Literature DB >> 16434455

Relationship among serum testosterone, sexual function, and response to treatment in men receiving dutasteride for benign prostatic hyperplasia.

Michael Marberger1, Claus G Roehrborn, Leonard S Marks, Timothy Wilson, Roger S Rittmaster.   

Abstract

CONTEXT: Although benign prostatic hyperplasia (BPH) is an androgen-dependent disorder, little is known regarding the influence of serum testosterone levels on sexual or prostate function or clinical response to dutasteride.
OBJECTIVE: The objective of the study was to explore these relationships in a large cohort of men treated with dutasteride for BPH. DESIGN, SETTING, PATIENTS, AND OUTCOME MEASURES: Among 4254 men with BPH participating in 2-yr placebo-controlled dutasteride trials, 27% had a pretreatment serum testosterone less than 300 ng/dl.
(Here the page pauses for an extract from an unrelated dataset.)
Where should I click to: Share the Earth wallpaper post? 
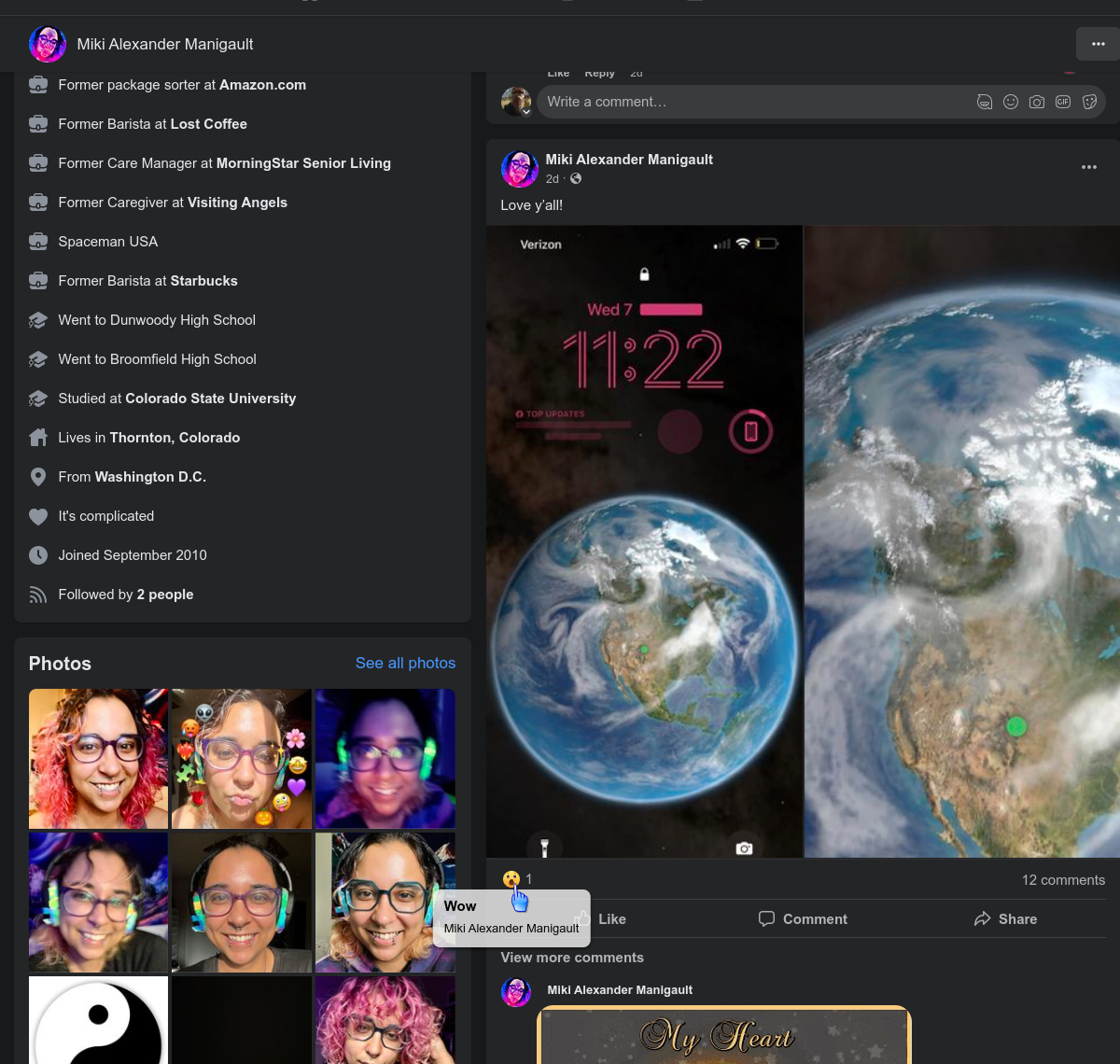pos(1005,919)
These 1162 men were divided into seven groups based on their serum testosterone level (<150, 150-174, 175-199, 200-224, 225-249, 250-274, and 275-299 ng/dl) and compared with men with normal baseline serum testosterone (BST; > or = 300 ng/dl). Questionnaires were used to assess sexual function, prostate-specific antigen (PSA), and prostate volume to assess androgenic stimulation of the prostate and the American Urological Association Symptom Index to assess clinical responses.
RESULTS: Although lower BST was associated with increased sexual dysfunction, this increase was not seen until BST was less than 225 ng/dl. There was no decrease in baseline PSA and prostate volume at low BST levels. Dutasteride was effective at decreasing PSA and prostate volume and improving BPH symptoms at all BST levels.
CONCLUSIONS: In men with BPH, the frequency of sexual dysfunction increases at serum testosterone concentrations less than 225 ng/dl. However, PSA and prostate volume were similar at all testosterone levels, explaining why BPH can occur in men that would otherwise be considered hypogonadal. The fact that dutasteride is also effective in men with normal and low testosterone levels suggests that the high levels of 5alpha-reductase and dihydrotestosterone in the prostate allow the development and progression of prostatic hyperplasia, even at low circulating testosterone levels.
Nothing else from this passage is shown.